10  Generalized Additive Models (GAMs)

This chapter was written by Márton Sóskuthy (Sec. 1-4) with Sec. 5 added by Morgan Sonderegger, who also changed some formatting throughout for consistency with the rest of this e-book.

This lab covers topics from:

It refers to the “Day 1” slides from Sóskuthy’s Dec. 2024 GAMMs workshop, available here.

Topics:

10.1 Preliminaries

We load a couple of libraries: mgcv is the main library for fitting GAMs; itsadug is mainly for plotting (and has a number of other convenience functions). The tidyverse is for everything else!

library(tidyverse)
library(mgcv)
library(itsadug)

New packages for us are:

  • mgcv (Wood 2017), for fitting generalized additive (mixed) models (GA(M)Ms).
  • itsadug (van Rij et al. 2022), convenience functions for fitting and interpreting GAMMs using mgcv.

Data import:

temp <- read.delim("https://osf.io/download/7ut2r/")
price_bin <- readRDS(file = url("https://osf.io/download/vs6jk/"))

## you can also download the data files from Piazza, and
## load them in as follows from the current directory:
# temp <- read_tsv("global_temperature.txt")
# price_bin <- readRDS("price_bin.rds")

Subset of older speakers from price_bin data, which we’ll need below:

price_bin_older <- price_bin %>%
  filter(age == "older")

10.2 New Zealand diphthong data

10.2.1 Subset: older speakers only

Here’s the GAM we looked at in the slides (slide 23 on), fitted to the subset of the price_bin data from older speakers:

price_bin_older_gam <-
  bam(f2 ~ s(measurement_no, bs = "cr", k = 11),
    data = price_bin_older
  )

Here’s the summary that we went through:

summary(price_bin_older_gam)
## 
## Family: gaussian 
## Link function: identity 
## 
## Formula:
## f2 ~ s(measurement_no, bs = "cr", k = 11)
## 
## Parametric coefficients:
##             Estimate Std.
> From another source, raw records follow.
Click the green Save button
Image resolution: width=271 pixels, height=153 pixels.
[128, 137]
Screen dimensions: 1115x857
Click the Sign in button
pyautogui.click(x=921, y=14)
Error t value Pr(>|t|)    
## (Intercept) 1538.289      1.338    1149   <2e-16 ***
## ---
## Signif. codes:  0 '***' 0.001 '**' 0.01 '*' 0.05 '.' 0.1 ' ' 1
## 
## Approximate significance of smooth terms:
##                     edf Ref.df     F p-value    
## s(measurement_no) 8.053   9.22 588.4  <2e-16 ***
## ---
## Signif. codes:  0 '***' 0.001 '**' 0.01 '*' 0.05 '.' 0.1 ' ' 1
## 
## R-sq.(adj) =  0.161   Deviance explained = 16.1%
## fREML = 1.9393e+05  Scale est. = 50787     n = 28365

And here’s a simple plot of the smooth, using the plot_smooth() function from the itsadug package.

plot_smooth(price_bin_older_gam, view = "measurement_no")
## Summary:
##  * measurement_no : numeric predictor; with 30 values ranging from 0.000000 to 100.000000. 
##  * NOTE : No random effects in the model to cancel.
## 

Exercise 10.1 I’d like to invite you to explore this smooth.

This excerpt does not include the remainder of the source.